Document passage:

2.2. Covariance Propagation

The EKF propagates the uncertainty associated with the estimated state by evolving the error covariance matrix. This propagation is performed using a linearized approximation of the nonlinear system dynamics around the current state estimate. The state covariance is propagated as ${\mathit{P}}_{k+1}={\mathit{F}}_k{\mathit{P}}_k{\mathit{F}}_k^{\top }+{\mathit{G}}_k{{\mathit{Q}}_{\mathit{u}}}_k{\mathit{G}}_k^{\top }+{{\mathit{F}}_{\mathit{n}}}_k{{\mathit{Q}}_{\mathit{n}}}_k{{\mathit{F}}_{\mathit{n}}}_k^{\top }\in {\mathbb{R}}^{8\times 8},$ where $\mathit{F}$, $\mathit{G}$, and ${\mathit{F}}_{\mathit{n}}$ are the Jacobians of the state, control input noise, and system noise respectively. The Jacobian terms are mostly zero or identity matrices, but those $\mathrm{SO}\left(2\right)$ Lie group variables require special attention in their derivation. The Jacobian matrices are

$$\mathit{F}={\displaystyle \frac{\partial f({\mathit{x}}_k,{\mathit{u}}_k,{\mathit{n}}_k)}{\partial {\mathit{x}}_k}}=\left[\begin{array}{ccccc}\mathit{I}& \mathit{I}\Delta t& 0.5\mathit{I}\Delta t^2& 0& 0\\ 0& 0& \mathit{I}\Delta t& {\mathit{J}}_{\mathit{R}}^{\mathit{v}}& 0\\ 0& 0& \mathit{I}& 0& 0\\ 0& 0& 0& {\mathit{J}}_{\mathit{R}}^{\mathit{R}}& {\mathit{J}}_{\mathit{\omega }}^{\mathit{R}}\\ 0& 0& 0& 0& \mathit{I}\end{array}\right],\in {\mathbb{R}}^{8\times 8}\mathit{G}={\displaystyle \frac{\partial f({\mathit{x}}_k,{\mathit{u}}_k,{\mathit{n}}_k)}{\partial {\mathit{u}}_k}}=\left[\begin{array}{c}{\mathit{J}}_{\mathit{u}}^{\mathit{r}}\\ {\mathit{J}}_{\mathit{u}}^{\mathit{v}}\\ 0\\ {\mathit{J}}_{\mathit{u}}^{\mathit{R}}\\ {\mathit{J}}_{\mathit{u}}^{\mathit{\omega }}\end{array}\right]\in {\mathbb{R}}^{8\times 4}.$$

(4)

Set problem 1: In the records below, copy out word for word the lines from the line with "Task: Click the square" to the line with "Toggle the table", both included.

(Records from a dataset)
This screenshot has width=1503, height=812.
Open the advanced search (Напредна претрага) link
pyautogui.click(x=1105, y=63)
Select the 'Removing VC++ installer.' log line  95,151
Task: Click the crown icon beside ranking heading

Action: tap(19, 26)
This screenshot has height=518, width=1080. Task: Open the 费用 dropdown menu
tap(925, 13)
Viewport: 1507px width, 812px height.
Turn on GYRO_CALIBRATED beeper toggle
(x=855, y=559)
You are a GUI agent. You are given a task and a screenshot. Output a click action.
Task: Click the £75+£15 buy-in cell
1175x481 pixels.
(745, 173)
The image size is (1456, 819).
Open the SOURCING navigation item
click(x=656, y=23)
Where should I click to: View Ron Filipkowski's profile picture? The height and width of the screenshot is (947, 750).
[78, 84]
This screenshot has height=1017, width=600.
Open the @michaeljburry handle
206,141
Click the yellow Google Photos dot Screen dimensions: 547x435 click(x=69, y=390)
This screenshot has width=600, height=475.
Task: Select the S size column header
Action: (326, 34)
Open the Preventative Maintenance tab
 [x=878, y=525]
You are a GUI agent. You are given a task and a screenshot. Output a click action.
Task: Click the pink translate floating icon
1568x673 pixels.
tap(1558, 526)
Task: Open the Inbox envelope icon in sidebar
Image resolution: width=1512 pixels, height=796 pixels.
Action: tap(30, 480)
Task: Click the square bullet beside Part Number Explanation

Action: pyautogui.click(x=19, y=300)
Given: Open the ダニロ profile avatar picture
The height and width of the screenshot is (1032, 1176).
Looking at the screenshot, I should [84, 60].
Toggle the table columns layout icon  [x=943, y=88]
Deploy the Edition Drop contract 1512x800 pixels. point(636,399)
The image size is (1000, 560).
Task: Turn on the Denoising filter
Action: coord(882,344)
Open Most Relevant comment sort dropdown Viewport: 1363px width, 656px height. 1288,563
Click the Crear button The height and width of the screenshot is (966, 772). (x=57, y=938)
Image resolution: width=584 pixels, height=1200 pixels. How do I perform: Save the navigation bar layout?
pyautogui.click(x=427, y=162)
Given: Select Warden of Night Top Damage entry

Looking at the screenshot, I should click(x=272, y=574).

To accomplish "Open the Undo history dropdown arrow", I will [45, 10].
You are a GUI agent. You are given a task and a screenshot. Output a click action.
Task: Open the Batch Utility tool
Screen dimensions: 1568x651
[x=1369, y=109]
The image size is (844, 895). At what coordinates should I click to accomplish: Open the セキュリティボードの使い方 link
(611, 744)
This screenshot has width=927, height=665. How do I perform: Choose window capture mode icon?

Set problem 2: In the passage on covariance propagation, list the Jacobians in the covariance formula and say what each one is the Jacobian of.

Final answer 1:
Task: Click the square bullet beside Part Number Explanation

Action: pyautogui.click(x=19, y=300)
Given: Open the ダニロ profile avatar picture
The height and width of the screenshot is (1032, 1176).
Looking at the screenshot, I should [84, 60].
Toggle the table columns layout icon  [x=943, y=88]

Final answer 2:
- F: the state
- G: the control input noise
- F_n: the system noise